Exercise requirements
Which lines run from the line with "Given: Switch to the 仓库 tab" through the line with "Viewport: 1568px width, 696px height." in the entries below? Print them exactly, both ends included, and nothing more.

Exercise data
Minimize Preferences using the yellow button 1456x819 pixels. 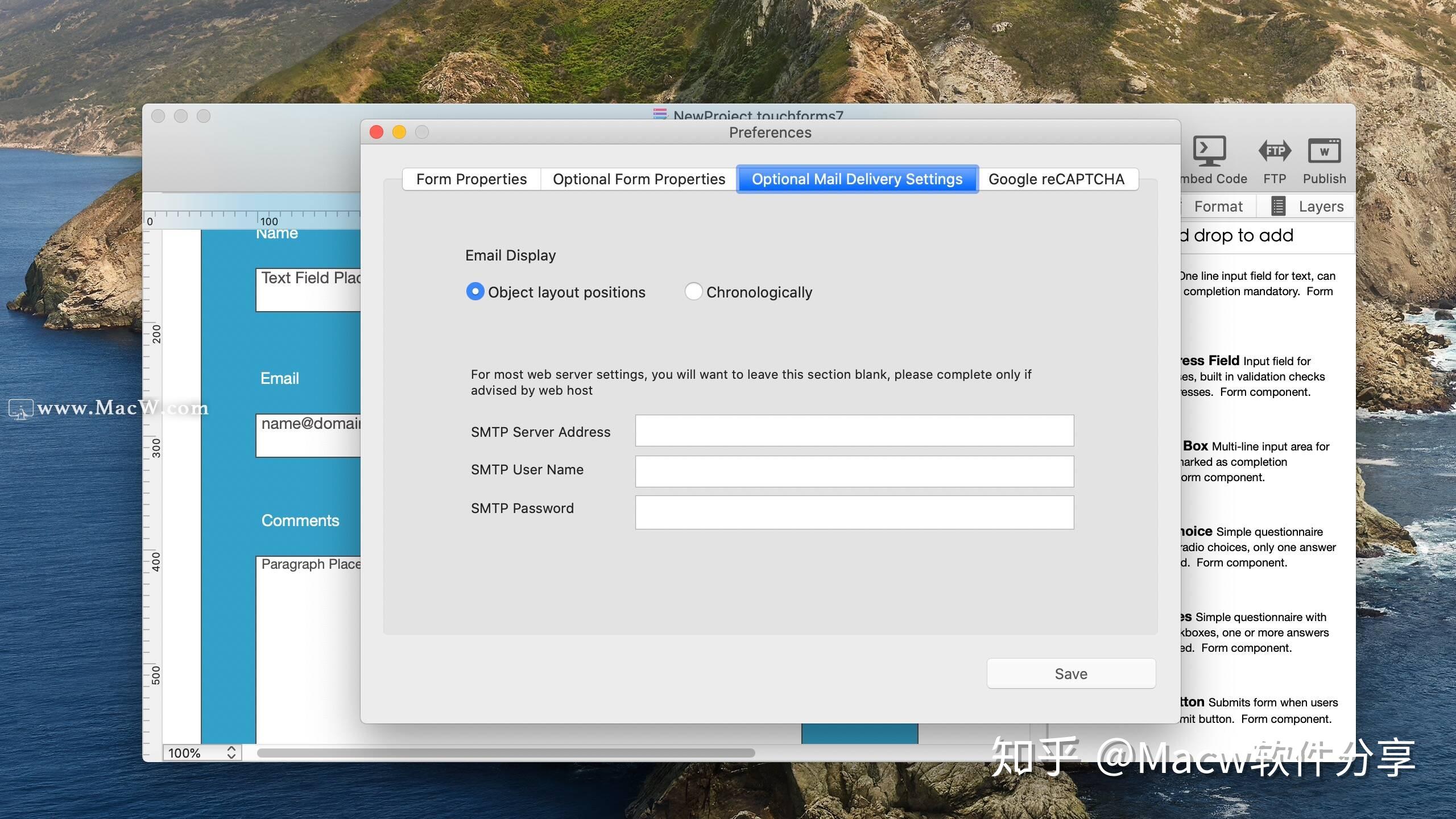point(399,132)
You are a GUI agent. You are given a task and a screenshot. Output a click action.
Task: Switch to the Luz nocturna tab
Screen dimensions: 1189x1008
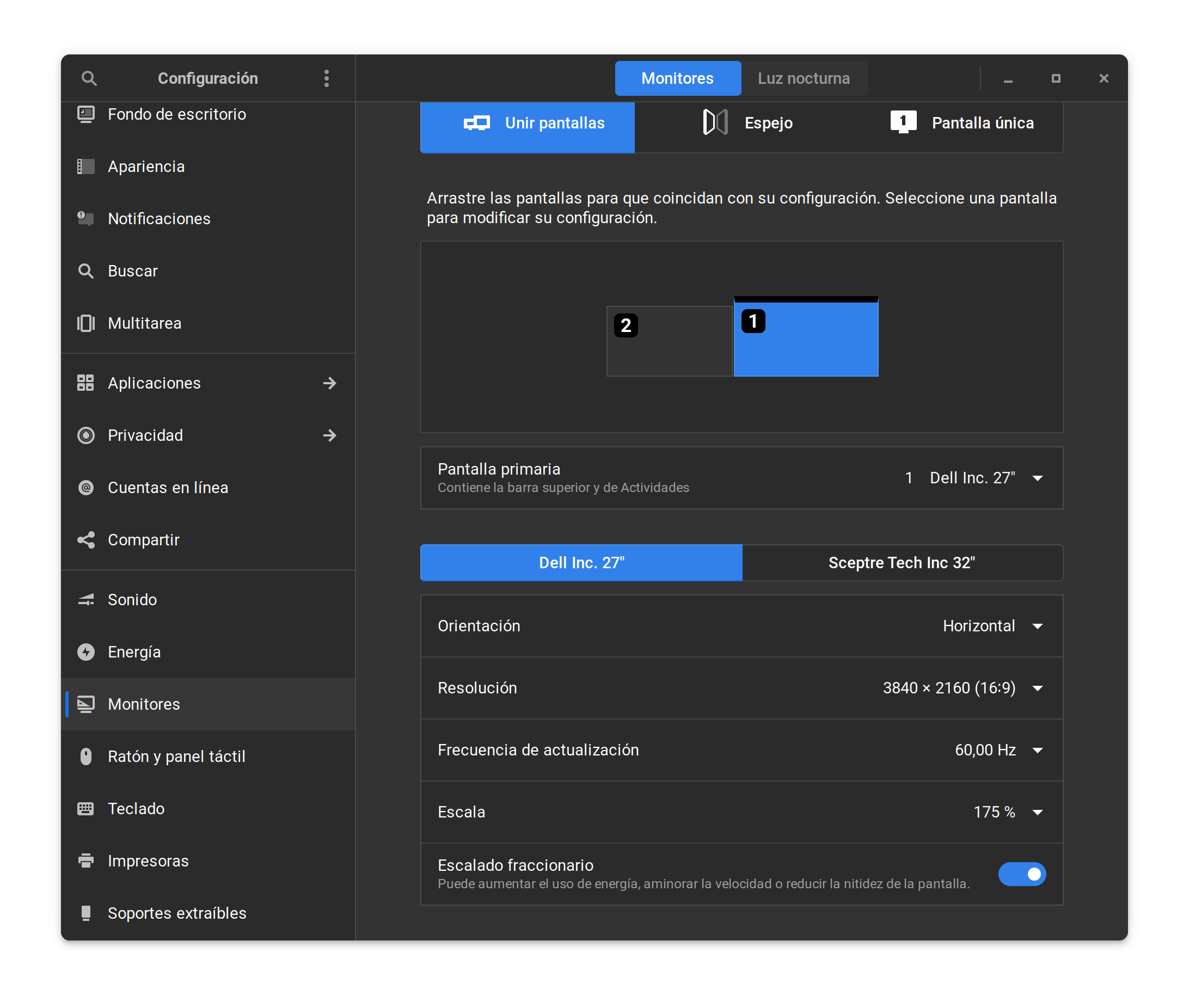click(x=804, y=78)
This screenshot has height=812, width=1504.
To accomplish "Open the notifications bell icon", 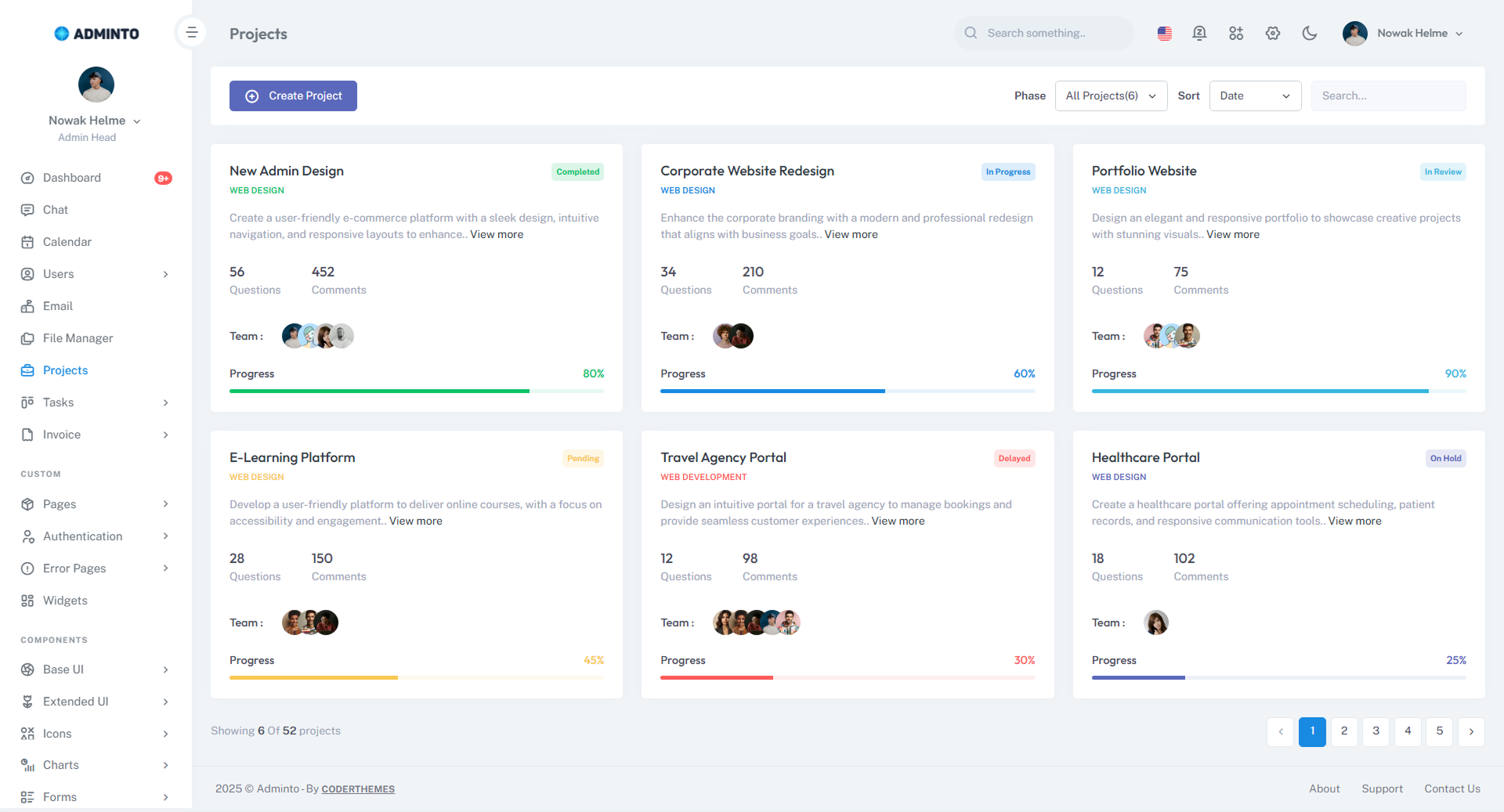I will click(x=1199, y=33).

--

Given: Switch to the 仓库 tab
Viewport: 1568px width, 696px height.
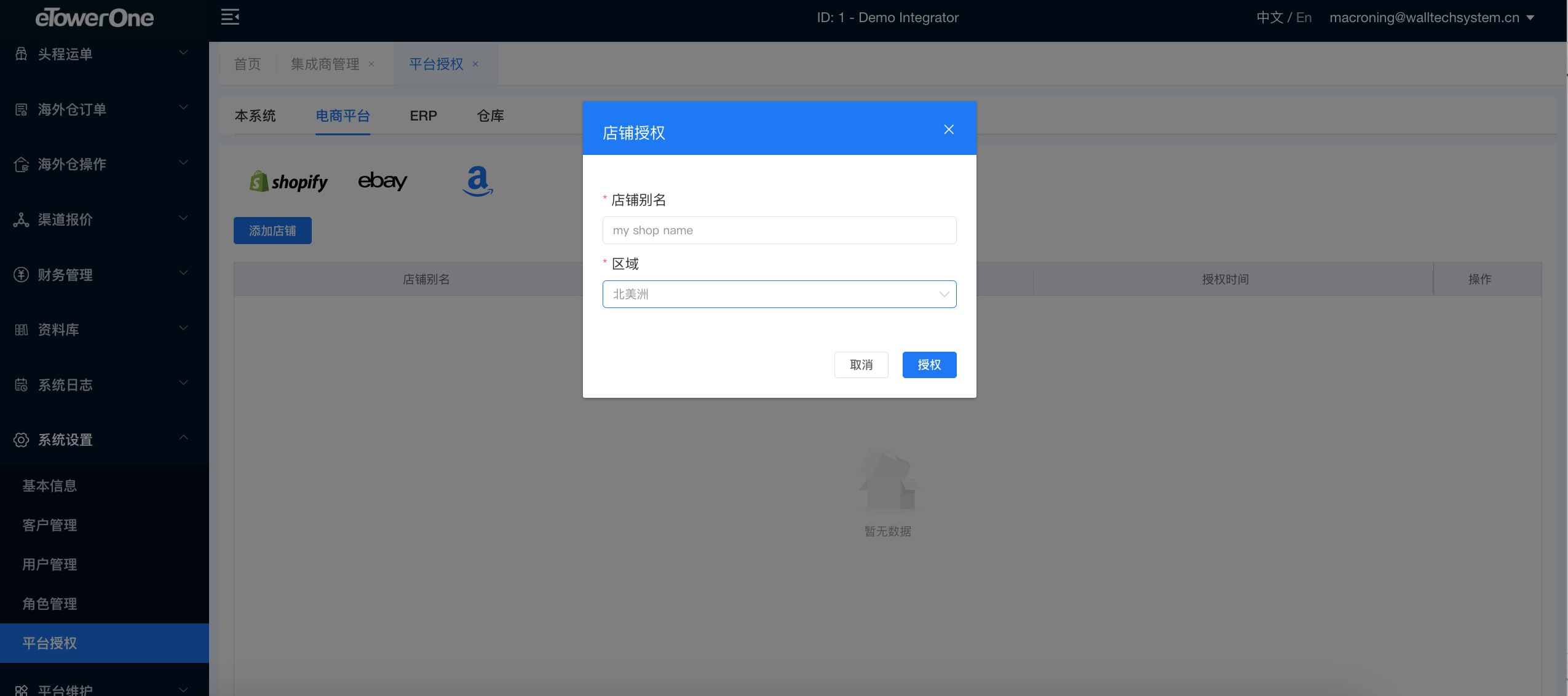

Your solution
Given: Switch to the 仓库 tab
Viewport: 1568px width, 696px height.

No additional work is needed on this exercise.